Myasthenia gravis is an autoimmune disease of the neuromuscular junction (NMJ), characterized by weakness and fatigue of skeletal muscles (1). The main cause of this disease is antibodies targeting acetylcholine receptor in the neuromuscular synapse, which leads to impaired signal transduction between the nervous and musculoskeletal system (2).
Myasthenia gravis is a relatively uncommon disease with the estimated prevalence rate between 70 and 163 people per million, which mostly occurs in women in the third and fourth decades of life (3–5).
Myasthenia gravis has the potential to affect any skeletal muscle, but it mostly presents with significant disruptions in the muscles involved in eye movement, swallowing, blinking, and facial expressions (6, 7). Hence, ptosis, changes in facial expression, double vision, swallowing dysfunction, fluctuating fatigable weakness, speech impairments, respiratory issues, and paralysis are expected signs and symptoms in the patients (8, 9).
The most important feature is the history of fluctuating fatigable weakness which leads to the clinical diagnosis of the disease (10).
The ice pack test, the Mestinon test, the Tensilon test and measurement of anti-acetylcholine receptor antibodies (Anti-AChRAbs) and Muscle-specific receptor kinase tyrosine-specific (MuSK) antibodies in the serum are additional tests that can provide considerable assistance in diagnosing this condition (11).Approximately 90% of patients suffered from myasthenia gravis are seropositive for anti-acetylcholine receptor antibodies (Anti-AChRAbs) (12).
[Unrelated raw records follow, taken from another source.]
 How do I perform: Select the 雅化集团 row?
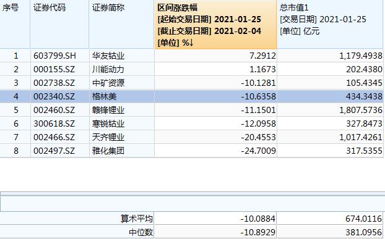tap(191, 151)
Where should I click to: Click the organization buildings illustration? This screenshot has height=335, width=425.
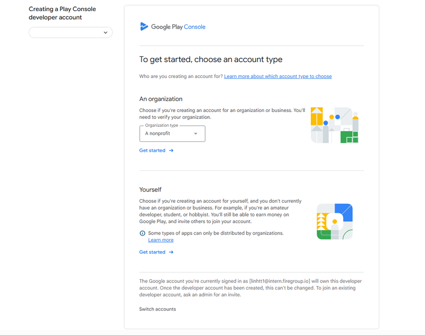[x=335, y=125]
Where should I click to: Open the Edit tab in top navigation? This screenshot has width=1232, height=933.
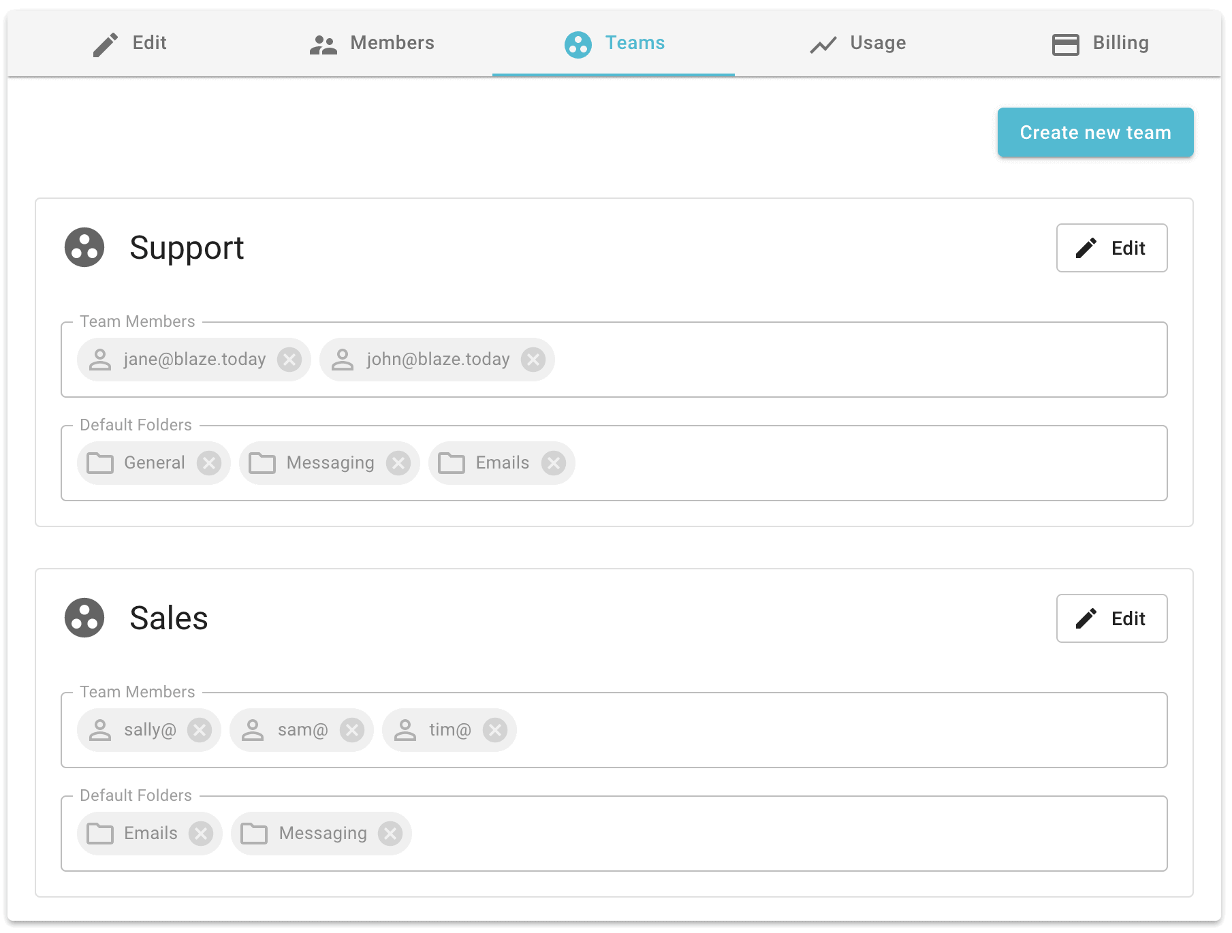[x=129, y=43]
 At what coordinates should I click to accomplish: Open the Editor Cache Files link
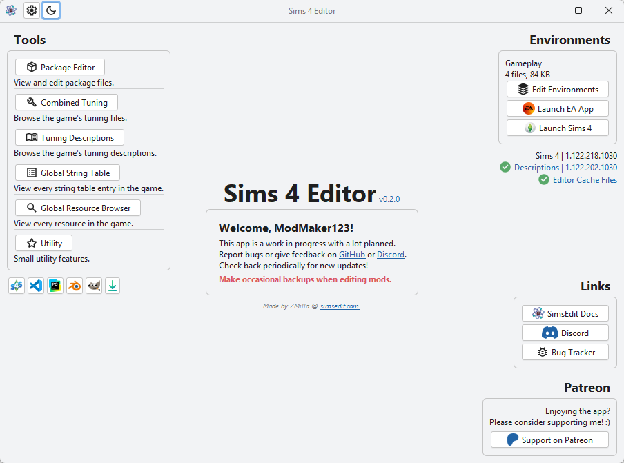585,180
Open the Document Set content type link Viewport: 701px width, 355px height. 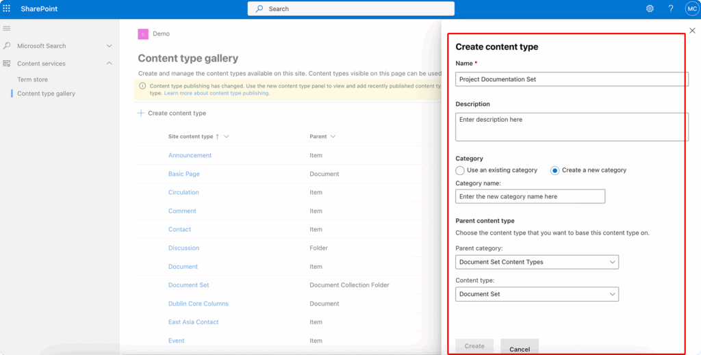pos(188,285)
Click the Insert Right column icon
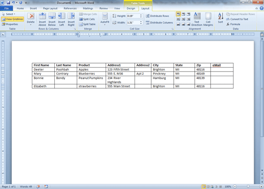 tap(71, 19)
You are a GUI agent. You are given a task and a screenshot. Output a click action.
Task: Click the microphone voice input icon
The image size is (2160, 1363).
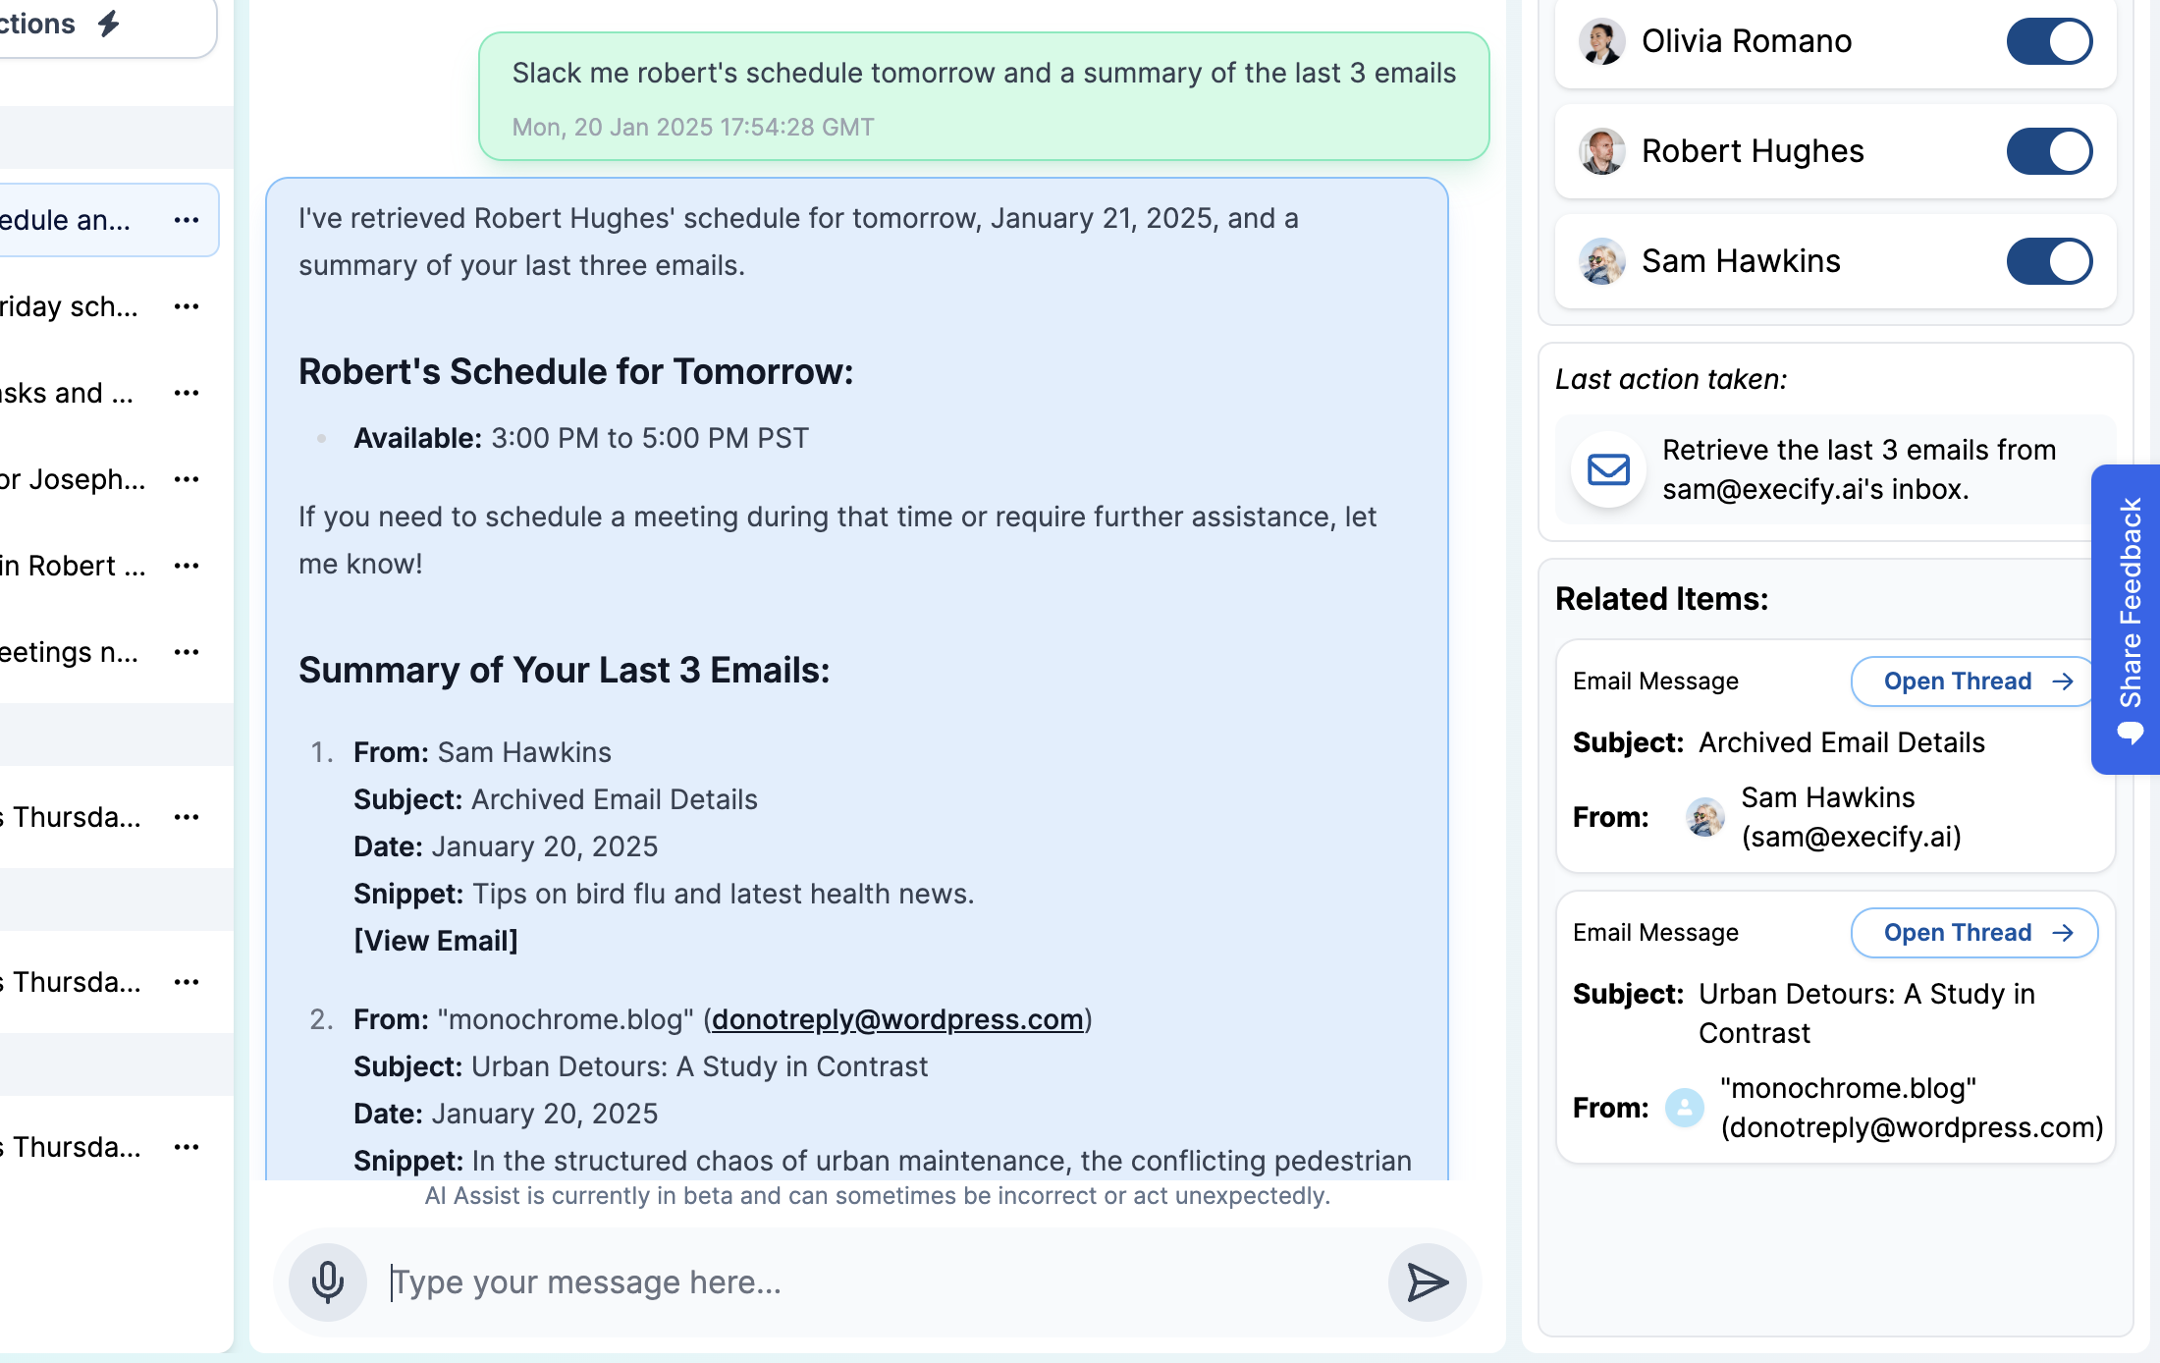325,1281
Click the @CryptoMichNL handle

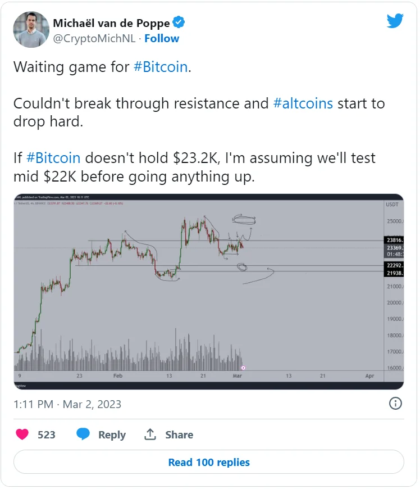(94, 38)
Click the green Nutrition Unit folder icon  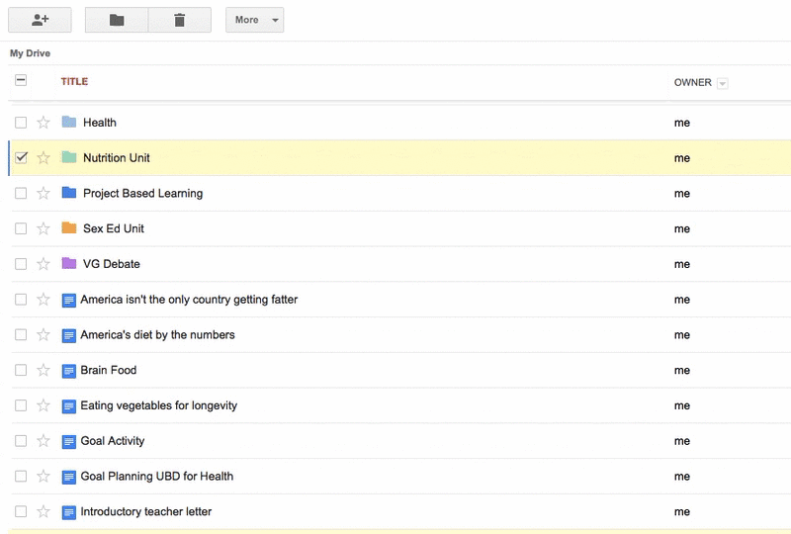(x=69, y=157)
Thymoma and thymic carcinoma are the most prevalent tumors of thymus gland which usually occur between fourth and sixth decades of life and account for approximately 20% of mediastinal neoplasms (13, 14).
Anterior mediastinal masses have a higher Risk of being malignant compared to middle and posterior mediastinal masses. Malignant anterior mediastinal masses predominantly including thymoma, lymphoma, germ cell tumors, and tumors of the thyroid and parathyroid glands (15, 16). Different symptoms are associated with the presence of malignant masses, including chest pain, dyspnea, cough, phrenic nerve paralysis, superior vena cava syndrome, and other symptoms such as night sweats, weight loss, and fever. Thymic carcinomas prognosis are worse than thymomas, and necrotic and calcification regions with irregular borders are visible in imaging (14, 17). The most common paraneoplastic syndrome associated with thymoma, is myasthenia gravis which is found in at least 50% of the patients (18).
Thymectomy leads to improvement in approximately 75% of patients with myasthenia gravis, with complete remission in 30% of cases. While thymectomy may have greater benefits in younger patients, optimal outcomes have been reported in both younger and older age groups (19–22). Thymectomy is performed in patients with myasthenia gravis due to thymic abnormalities, with most cases having thymic hyperplasia (85%) or thymoma (15%). The procedure is safe and effective, even in pediatric patients, and studies demonstrate that some factors such as age under 35, Presence of symptoms less than 24 months before the operation and no prior history of steroid treatment to be associated with better outcomes in patients(21, 23, 24).
Generally, thymectomy can be performed in four main methods: trans-cervical thymectomy, video-assisted thoracoscopic surgery (VATS), trans-sternal thymectomy, and a combination of trans-cervical and trans-sternal thymectomy (25). In all these methods, the thymic tissue is resected, but the resection of extra-capsular mediastinal tissue and cervical fat tissue varies. Some surgeons prefer the trans-sternal approach due to extensive approach for thorough exploration of the mediastinum up to the neck and enables complete removal of thymic tissue and fat (25, 26).
On the other hand, one of the best surgical approaches for thymectomy is video-assisted thoracoscopic surgery (VATS), which is considered a less invasive method and suitable for patients with a diagnosis of myasthenia gravis. Some studies have shown that using minimally invasive techniques such as video-assisted and robot-assisted approaches are associated with fewer complications and mortality compared to trans-sternal techniques, while achieving similar therapeutic outcomes(27).
However, considering the inconsistent results of various studies, it seems that more extensive research is still needed to investigate the outcomes of different surgical techniques in patients with myasthenia gravis. Therefore, in the present study, we focused on evaluating patients with myasthenia gravis who underwent thoracoscopic thymectomy and examined the long-term results.